As I said, the historical side of the story is much more engaging. A new servant with a shady past arrives in the vicar's household. The vicar attends a lecture on theosophy, the vicar becomes obsessed and then convinces an eminent theosophist to come to stay with him. This theosophist later reveals pictures of an 'elemental' - the fairy-like guardian of a plant - to prove to the world that they do exist. The novel delves into the servant's history and follows her in her new life. It also follows the effect of the theosophist's stay on the household. All in all, lots to keep you interested. In the end, I was so wrapped up in the story that I couldn't go to bed before I had finished it - that after having repeatedly putting the novel down over a couple of weeks whilst reading the first few chapters!
I would definitely recommend reading this novel, and I will be getting Webb's earlier novel as well.
on 1 October 2013
I'm surprised at all the glowing four and five star reviews for this book: I thought it was a solid three-star holiday read, quite enjoyable but not particularly original or memorable.
It uses one hoary old device, a story which unfolds after the discovery of a mysterious old letter, to launch another one - two parallel, alternating narratives set in past and present.
This time it's set in 2011 and 1911 (though mostly the latter) and tells the tale of a journalist investigating a body found on a WW1 battlefield, and its links to a strange set of events in an English country vicarage before the war. Leaning heavily on the true story of the Cottingley fairies fraud, it relies on the gradual build-up of atmosphere in an isolated house during a long, hot summer, as a new maid recovers from her imprisonment as a suffragette, and a sexually repressed young couple come under the spell of a guest with a dangerous obsession. Murder ensues, but not until page 324, which makes for a bit of a dull and repetitive read.
Unfortunately, as so often happens in these books set in past and present, the modern sections are a bit risible - beautiful young journalist escaping from unhappy relationship meets troubled yet handsome young man in the course of her inquiries ... we can all guess the rest. And if she'd been a better journalist and started her investigation in the archives of the local paper (it finally occurs to her to go to the library, but not until page 311), then this would have been a very short book!

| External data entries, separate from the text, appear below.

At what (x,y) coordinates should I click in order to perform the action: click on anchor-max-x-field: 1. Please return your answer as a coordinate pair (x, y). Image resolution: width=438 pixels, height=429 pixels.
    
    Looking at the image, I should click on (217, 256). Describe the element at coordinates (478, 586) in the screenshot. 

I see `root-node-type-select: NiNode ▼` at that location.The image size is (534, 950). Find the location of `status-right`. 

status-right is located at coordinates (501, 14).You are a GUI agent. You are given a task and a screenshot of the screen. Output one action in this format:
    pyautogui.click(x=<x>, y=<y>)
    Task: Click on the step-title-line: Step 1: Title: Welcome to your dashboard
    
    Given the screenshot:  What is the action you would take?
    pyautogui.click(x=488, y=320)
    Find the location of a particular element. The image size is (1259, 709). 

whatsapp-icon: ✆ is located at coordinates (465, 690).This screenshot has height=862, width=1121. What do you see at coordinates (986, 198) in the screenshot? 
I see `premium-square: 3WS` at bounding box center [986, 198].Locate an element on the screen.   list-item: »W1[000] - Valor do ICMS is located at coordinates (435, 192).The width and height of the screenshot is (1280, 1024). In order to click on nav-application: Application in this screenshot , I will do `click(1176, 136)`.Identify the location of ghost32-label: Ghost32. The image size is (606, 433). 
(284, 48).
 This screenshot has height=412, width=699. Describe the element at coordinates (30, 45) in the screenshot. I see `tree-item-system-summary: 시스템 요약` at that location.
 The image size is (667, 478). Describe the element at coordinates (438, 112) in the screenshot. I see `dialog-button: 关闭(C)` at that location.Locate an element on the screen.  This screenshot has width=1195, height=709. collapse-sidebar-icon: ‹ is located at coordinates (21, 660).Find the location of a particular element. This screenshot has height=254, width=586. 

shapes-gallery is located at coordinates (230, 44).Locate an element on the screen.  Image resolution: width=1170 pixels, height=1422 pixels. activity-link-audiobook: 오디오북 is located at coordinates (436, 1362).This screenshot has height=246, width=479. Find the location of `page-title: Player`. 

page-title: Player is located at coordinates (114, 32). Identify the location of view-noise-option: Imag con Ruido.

There are sections describing the role of the more working-class suffragettes, and how the Cottingley fairies photographs could have been taken, which are very well done. If only the author had ditched the Mills & Boon modern sections and written a Sarah Waters-type story set in 1911 about the two most interesting characters, vicar's wife Harriet and her maid Cat, it would have made for a much more effective book.
But perhaps that's just me: this isn't at all bad, just something I'd prefer to borrow from the library rather than buy and keep on the shelf to read again.
on 29 April 2011
Katherine Webb is an exceptionally talented author. Her dialogue is believable yet exciting, her scenes drawn with beautiful clarity and precise detail, and her characters are fresh and intriguing. The Unseen is mainly set in the stifling summer of 1911, and follows the private lives, the lies and deception of a group of characters who live in a Berkshire rectory. These scenes are interspersed with the tale of a modern-day journalist who is trying to uncover the mystery of a murdered soldier.
Various issues are entwined in the main narrative - feminism, spirituality, romance and friendship, but they never seem to interfere with the central story and the author has found the perfect balance between historical accuracy and dramatic tension.
I raced through this book - and even found myself going to bed early just so I could spend more time reading it. The Unseen really is a cracking read and comes very highly recommended!